Elle a mis le doigt sur la question centrale dans l'édition 2023 : les Etats-Unis vivent une période de tension sociale particulière depuis l'assassinat de George Floyd, l'élection de Donald Trump, l'attaque du Capitole et les lois récentes contre le droit à l'avortement et s'inquiètent de plus en plus du risque de guerre civile qui menace.
La dégradation des relations entre communautés aux Etats-Unis depuis 2013 appelle à un changement de paradigme pour résoudre les problèmes liés à la focalisation sur les identités.
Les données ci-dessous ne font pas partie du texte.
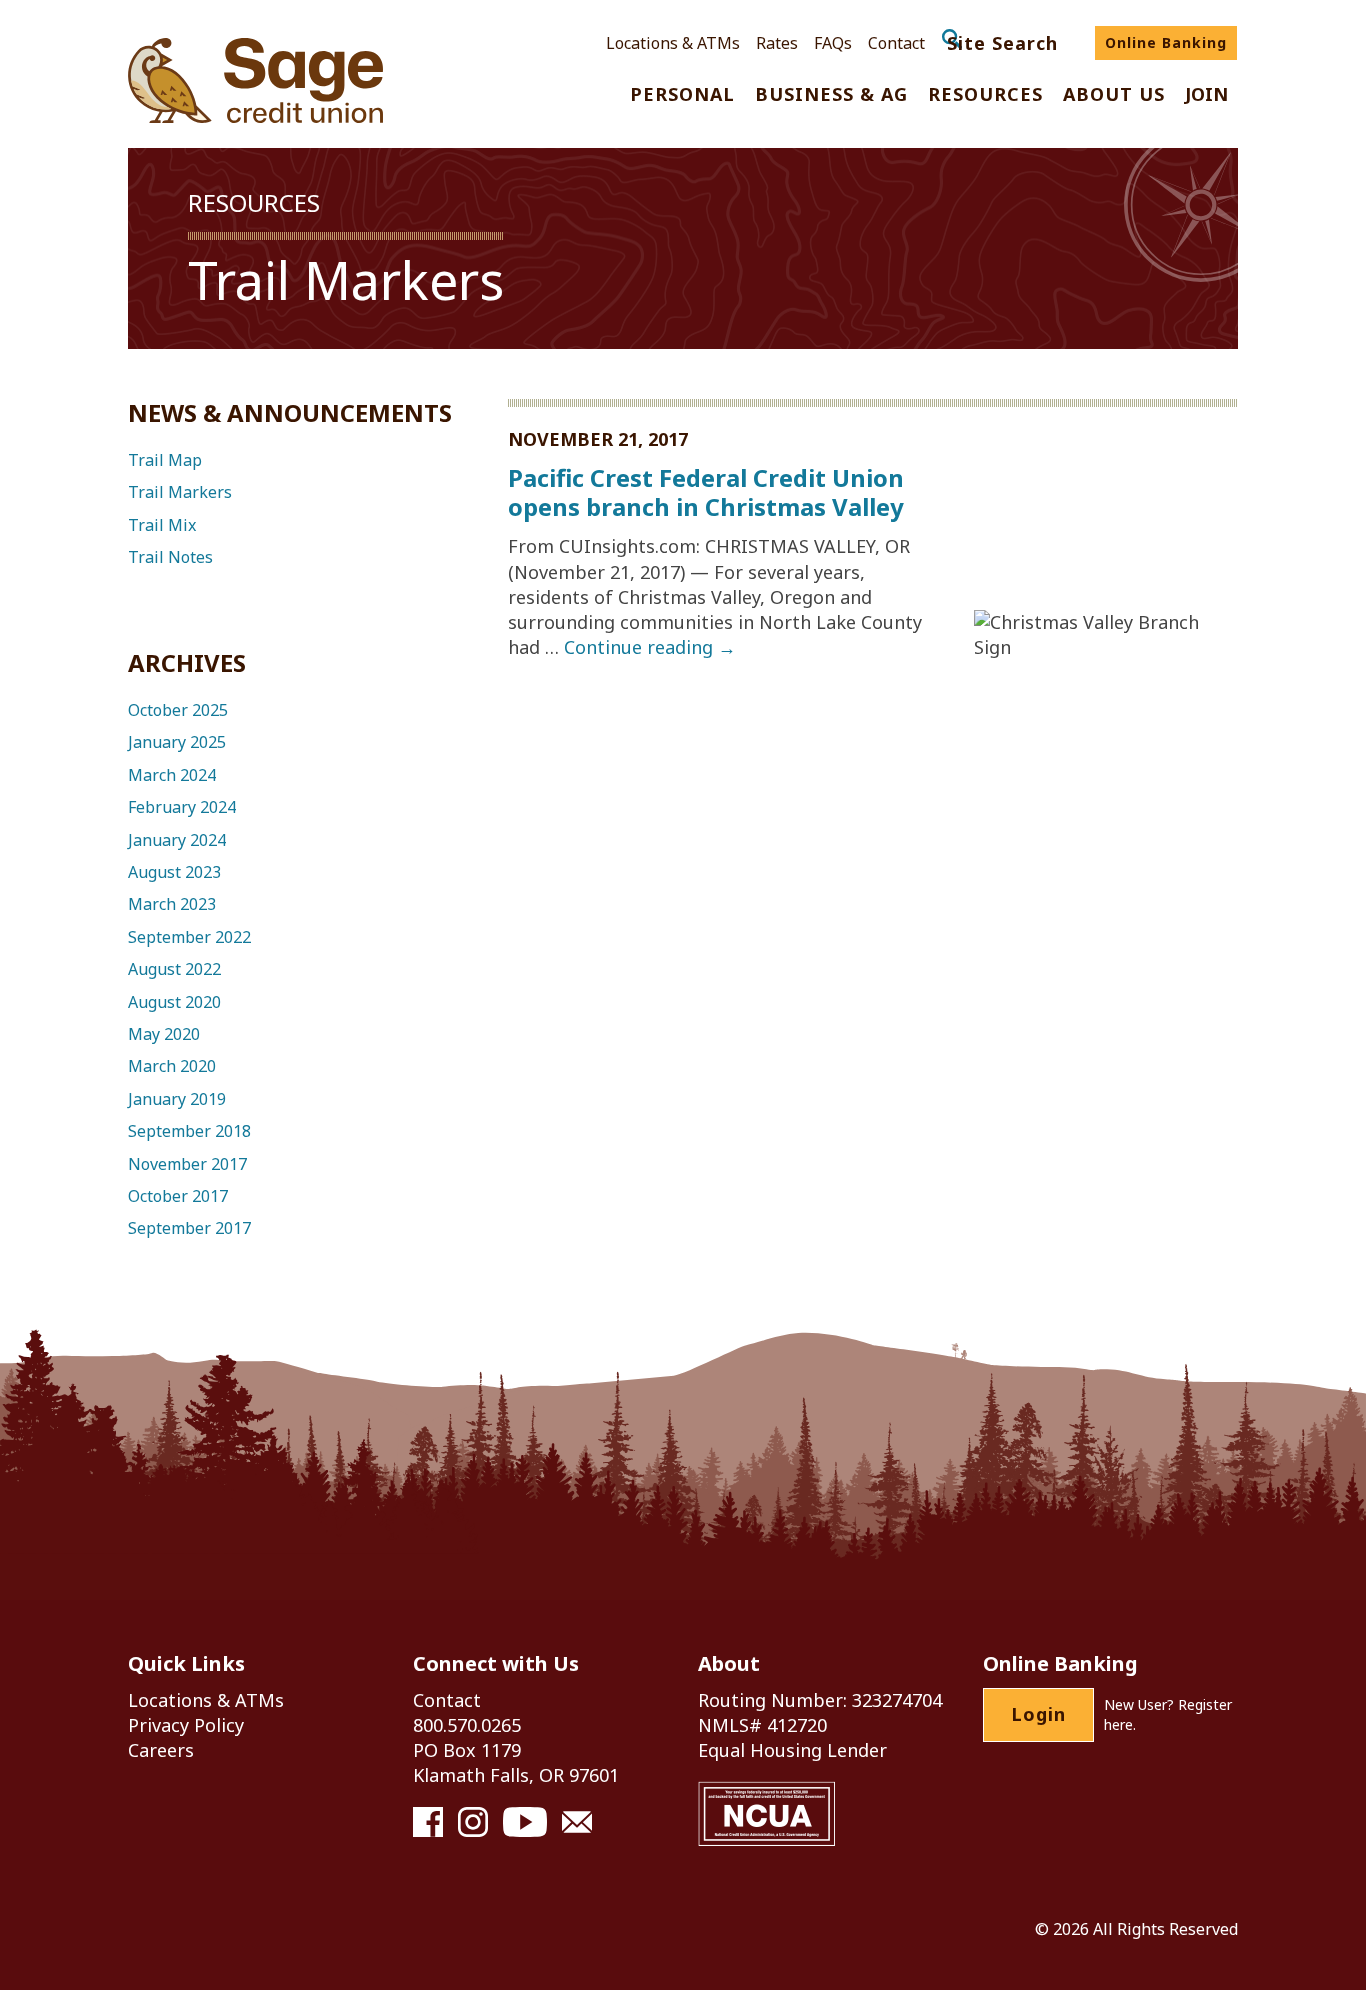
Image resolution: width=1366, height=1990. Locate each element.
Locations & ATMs (673, 43)
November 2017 (187, 1164)
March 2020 (172, 1066)
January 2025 (177, 742)
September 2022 (189, 937)
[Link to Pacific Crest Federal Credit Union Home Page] (255, 81)
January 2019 (177, 1099)
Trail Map (165, 460)
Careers (161, 1750)
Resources (985, 95)
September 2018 (189, 1131)
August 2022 (174, 969)
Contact (896, 43)
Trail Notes (170, 557)
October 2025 (178, 710)
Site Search (1002, 43)
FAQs (833, 43)
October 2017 (178, 1196)
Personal (682, 95)
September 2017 (189, 1228)
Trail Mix (162, 525)
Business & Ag (831, 95)
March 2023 (172, 904)
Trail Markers (180, 492)
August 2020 (174, 1002)
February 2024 (182, 807)
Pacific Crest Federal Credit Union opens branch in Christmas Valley (706, 492)
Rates (777, 43)
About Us (1114, 95)
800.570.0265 (467, 1725)
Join (1206, 95)
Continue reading (650, 647)
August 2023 (174, 872)
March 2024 (172, 775)
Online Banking (1166, 42)
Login (1038, 1714)
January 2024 (177, 840)
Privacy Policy (186, 1725)
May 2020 (164, 1034)
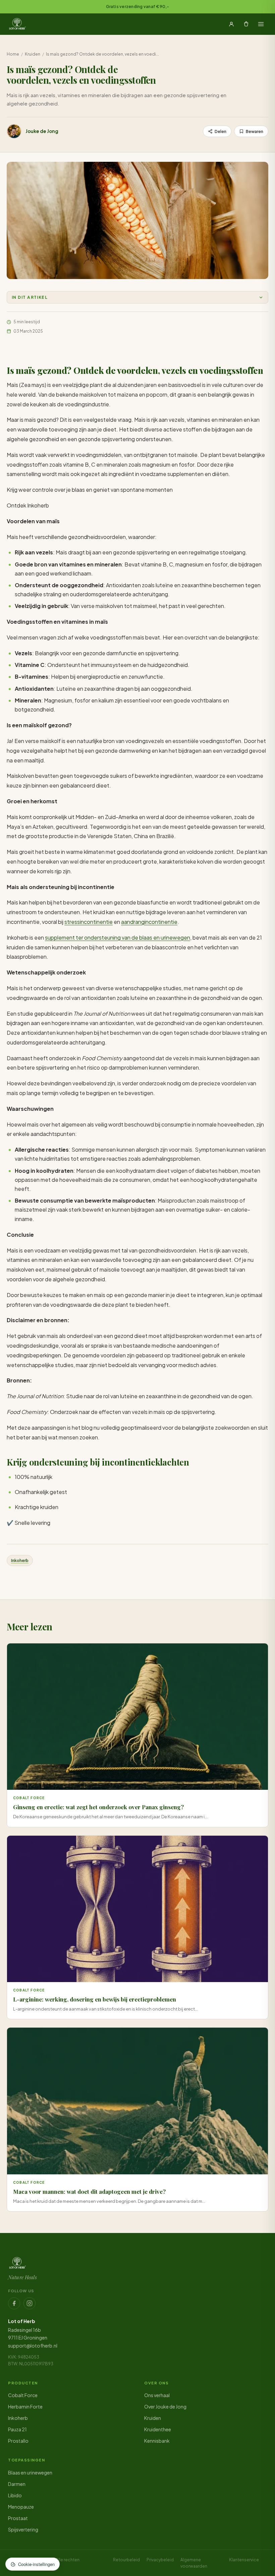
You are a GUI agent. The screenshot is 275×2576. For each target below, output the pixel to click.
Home (13, 54)
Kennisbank (157, 2441)
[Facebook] (14, 2303)
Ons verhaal (157, 2395)
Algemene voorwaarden (193, 2563)
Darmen (16, 2484)
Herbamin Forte (25, 2406)
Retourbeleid (126, 2559)
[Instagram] (29, 2303)
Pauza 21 (17, 2429)
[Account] (231, 24)
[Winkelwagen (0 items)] (246, 24)
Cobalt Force (23, 2395)
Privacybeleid (160, 2559)
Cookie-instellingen (36, 2564)
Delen (220, 131)
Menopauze (21, 2507)
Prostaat (18, 2518)
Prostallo (18, 2441)
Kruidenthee (157, 2429)
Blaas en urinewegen (30, 2472)
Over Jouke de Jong (165, 2406)
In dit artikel (30, 297)
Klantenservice (244, 2559)
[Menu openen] (261, 24)
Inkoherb (20, 1560)
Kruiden (32, 54)
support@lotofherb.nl (32, 2346)
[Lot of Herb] (17, 24)
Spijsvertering (23, 2529)
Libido (15, 2495)
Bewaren (254, 131)
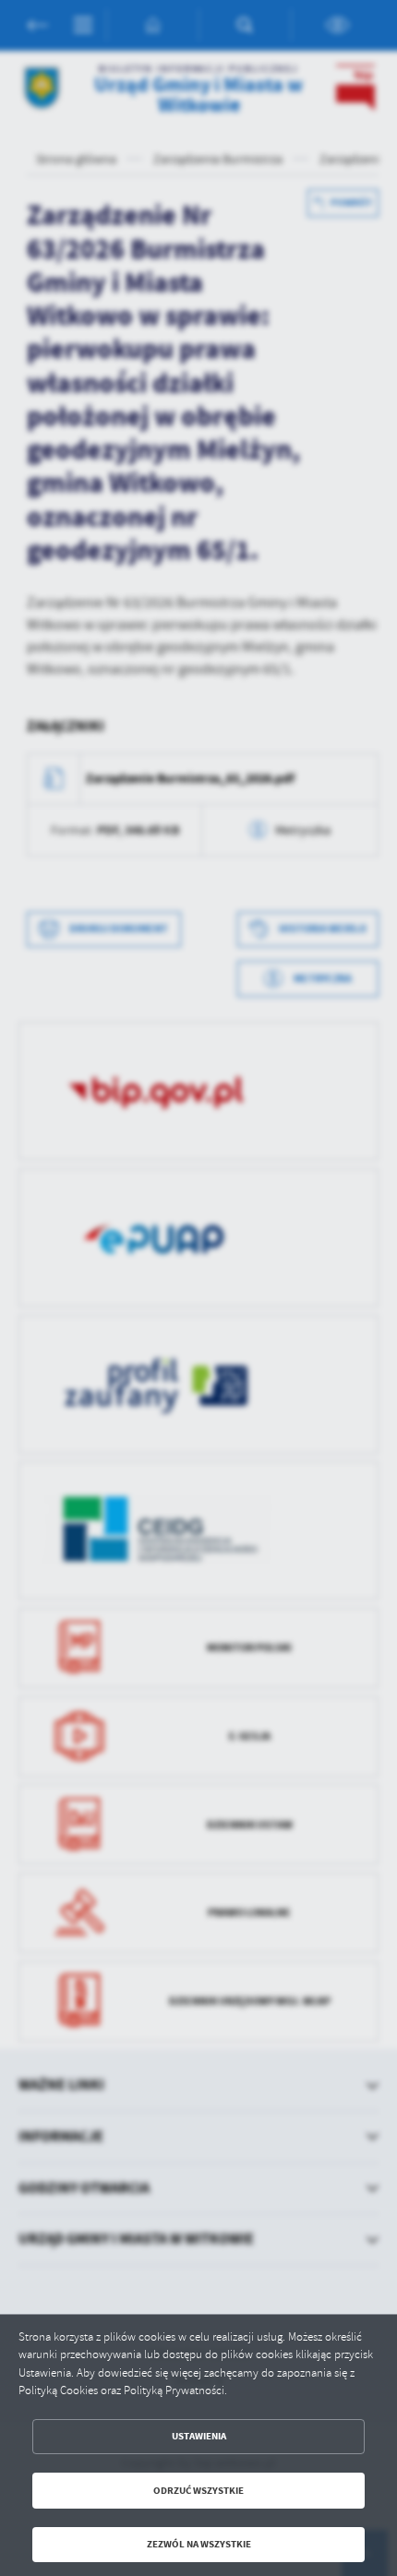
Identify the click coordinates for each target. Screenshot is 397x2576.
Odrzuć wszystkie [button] (198, 2491)
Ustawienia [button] (199, 2436)
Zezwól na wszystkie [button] (199, 2544)
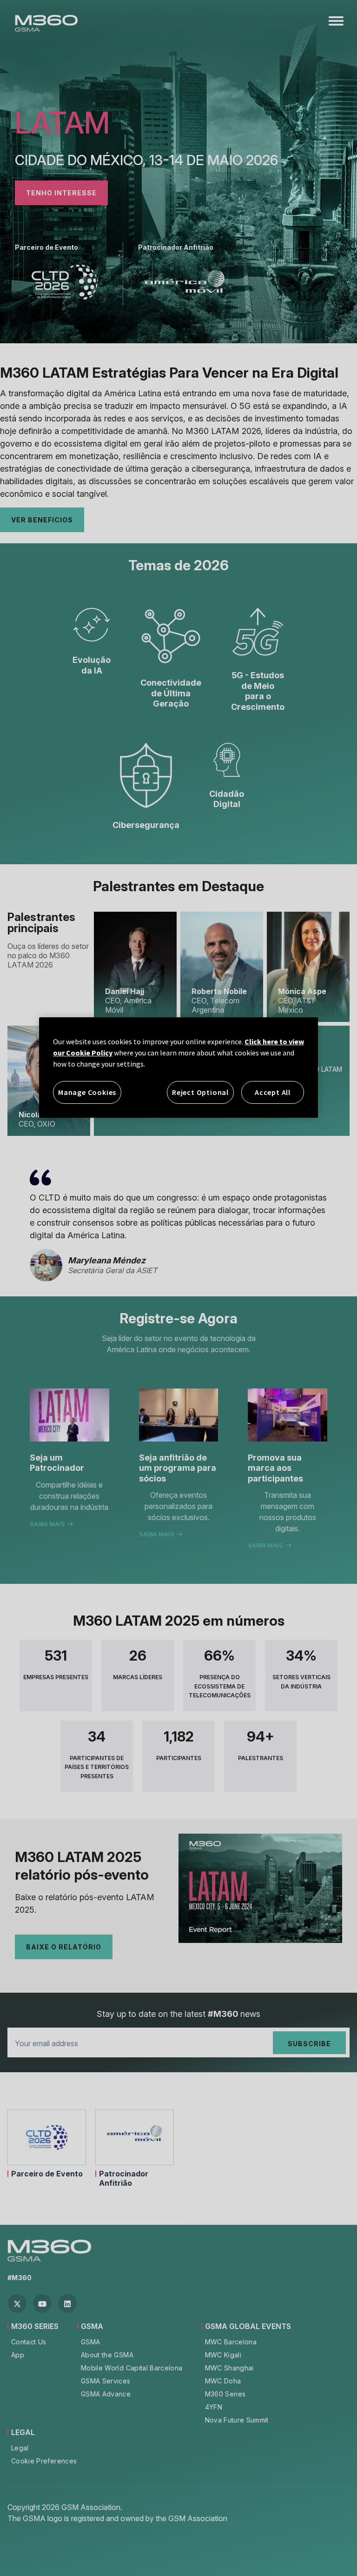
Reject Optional (200, 1092)
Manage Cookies (87, 1092)
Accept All (273, 1092)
Une approche « color blind »
Dix ans après le début de la campagne Black Lives Matter et la montée en puissance de la culture woke, un retour de flamme semble se profiler. Et cela s'est traduit cette année lors de la conférence TED par un choix éditorial surprenant. Une séance complète (sur douze) a été consacrée à remettre en question la culture woke et la cancel culture. Les interventions de Coleman Hughes et de Sarah Jones ont particulièrement marqué les esprits.
Le premier, producteur de podcasts et militant d'une approche universaliste, a plaidé pour l'abandon des politiques de quotas ethniques au profit d'une approche « color blind », indifférente aux origines ethniques et raciales. Il a souligné la dégradation des relations entre communautés aux Etats-Unis depuis 2013 et a appelé à un changement de paradigme pour résoudre les problèmes liés à la focalisation sur les identités.
Quant à la seconde, productrice de films et de télévision, elle a dénoncé la pratique de la cancel culture, qui réduit au silence et exclut des personnes du débat public en raison de leurs positions ou actions jugées inadéquates. Elle a appelé à favoriser un dialogue plus inclusif. Même si ces interventions ont suscité de nombreuses réactions, elles marquent un tournant.
Des dilemmes éthiques et moraux
Ces prises de parole sont loin d'être anodines dans un lieu où l'avant-garde américaine se dévoile. Ce choix éditorial a probablement été inspiré par les travaux d'un habitué de la scène de TED, présent dans la salle mais pas sur scène cette année : Juan Enriquez. Dans son dernier livre « Right/Wrong », il explore les dilemmes éthiques et moraux auxquels nous sommes confrontés dans un monde où la technologie évolue à une vitesse exponentielle.
Pour lui, nos valeurs, notre système moral et notre éthique subissent le même type de transformation, à un rythme tout aussi exponentiel ! Ce qui était considéré comme moralement acceptable peut être remis en question en quelques années seulement. L'instauration d'une culture woke et son remplacement par un courant post-woke en seulement dix ans en seraient la parfaite illustration.